既然如此,那么有什么方法可以解决这种问题呢?
下面我们来介绍一下关于Auth鉴权组件(本文鉴权组件是基于vue的,但是其中思想同样适用 react/angular 框架)。需要提前说明的是Auth鉴权组件只是解决了以上鉴权功能实现的一部分问题,其他问题的解决方式我们放到下一篇文章再详谈。
Auth 组件主要解决的问题是关于页面模块的可见性(是否visibility)和功能可操作性(是否disabled)的。一般来说,对于有鉴权需要的系统,针对不同用户页面的功能和模块看到的内容也是不同的。我们需要根据用户当前所具备的权限给用户展示不同的内容或者让用户操作不同的功能模块。比方说,普通用户只具备播放不需要会员的影片,而黄金会员用户可以播放普通用户之外的黄金会员可见的影片,而更高级的会员铂金会员则可以观看所有片源,此外还有管理员可以查看所有片源和操作所有片源(增删查改)。那么针对这样的鉴权功能,其中需要实现的逻辑有哪些呢?下面我们简单列举一下:
- 系统权限有:普通用户, 黄金会员, 铂金会员,管理员
- 普通用户:播放普通用户可播放的片源,可以看见其他会员可看的片源但是不可以播放
- 黄金会员:可以播放除普通用户可播放的片源外加黄金会员可播放片源,可见铂金会员可播放的片源
- 铂金会员:可以播放所有片源
- 管理员: 可以播放所有片源,此外可以操作所有片源,操作片源功能对于用户不可见
仔细分析我们可以看出鉴权有两种方式,一种是可见但是不可以操作,一种是连看都看不到,完全不能觉察功能的存在对于没有权限的用户而言。此外,对于内容的可见性,一般实现方式也存在以下3种:
- v-if 即是否生成DOM
- v-show 即DOM的display 是否为none
- visibility 即DOM占位了但是对用户可不可见(主要是使用了visivility 属性 (此外还有opacity,但是opacity应用可能非常少))

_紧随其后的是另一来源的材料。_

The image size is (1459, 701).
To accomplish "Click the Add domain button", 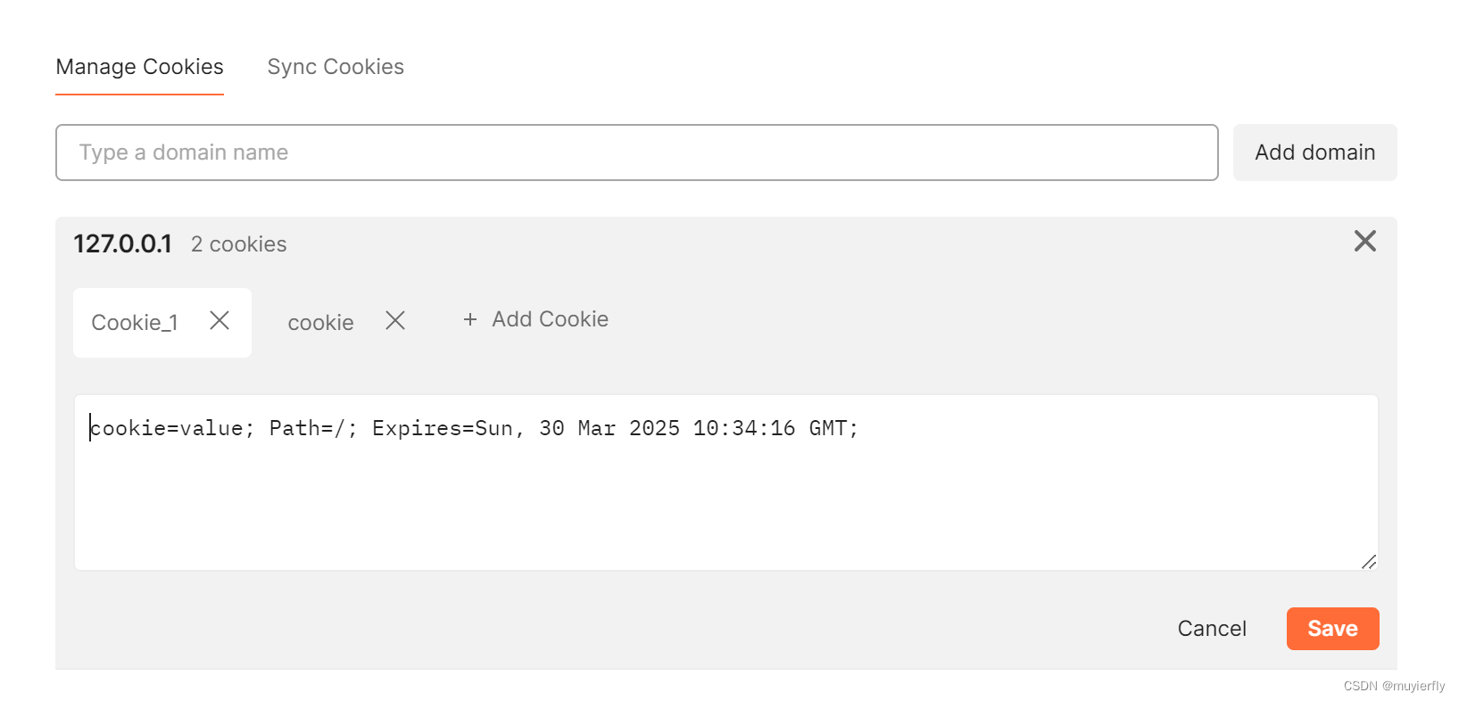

以上三种方式什么时候选择哪种,是有所要求的,对于上面的播放片源需求就应该使用v-if,因为这一部分我们压根就不应该让用户有看到的可能性。(v-show和visibility都可以通过操作css属性让隐藏元素可见)而v-show和visivblity方式适用于内容不重要只是在不同场合时间选择是否显示,其中v-show不占位而visibility占位但绑定事件不会出发,两种方式选择也是要根据业务场景做判断。
下面我们来实现Auth组件。
Auth组件的原理也是利用v-if v-show和visibility属性实现的,Auth组件的本质是一个高阶组件。对传入其中的slot(DOM)进行权限判断后选择是否显示内容如何显示内容。但是需要注意的是我们引入Auth组件不应该对原来DOM结构产生影响,也就说,有权限的情况下传入的DOM显示,也只显示传入的DOM,不会对原有的传入的DOM做修改(增加或者减少标签)这主要是考虑到可以无痛引入Auth组件也可以无痛移除Auth组件。因为如果修改了DOM元素会在加Auth和不加Auth情况下页面的布局产生影响。举个例子:
<Auth>
<div class="div1">div1<div>
<div class="div2>div2<div>
<Auth>
假设转换后会在原来DOM基础上加了一层 Div 套住传入的slot
<div>
<div class="div1">div1<div>
<div class="div2>div2<div>
<div>
如果在没有Auth组件时,div1/div2 都是flex item(即他们的父节点display:flex/inline-flex),那么在有Auth和没有Auth情况下元素布局是不同的。这也是我们在设计Auth组件应该避免的问题。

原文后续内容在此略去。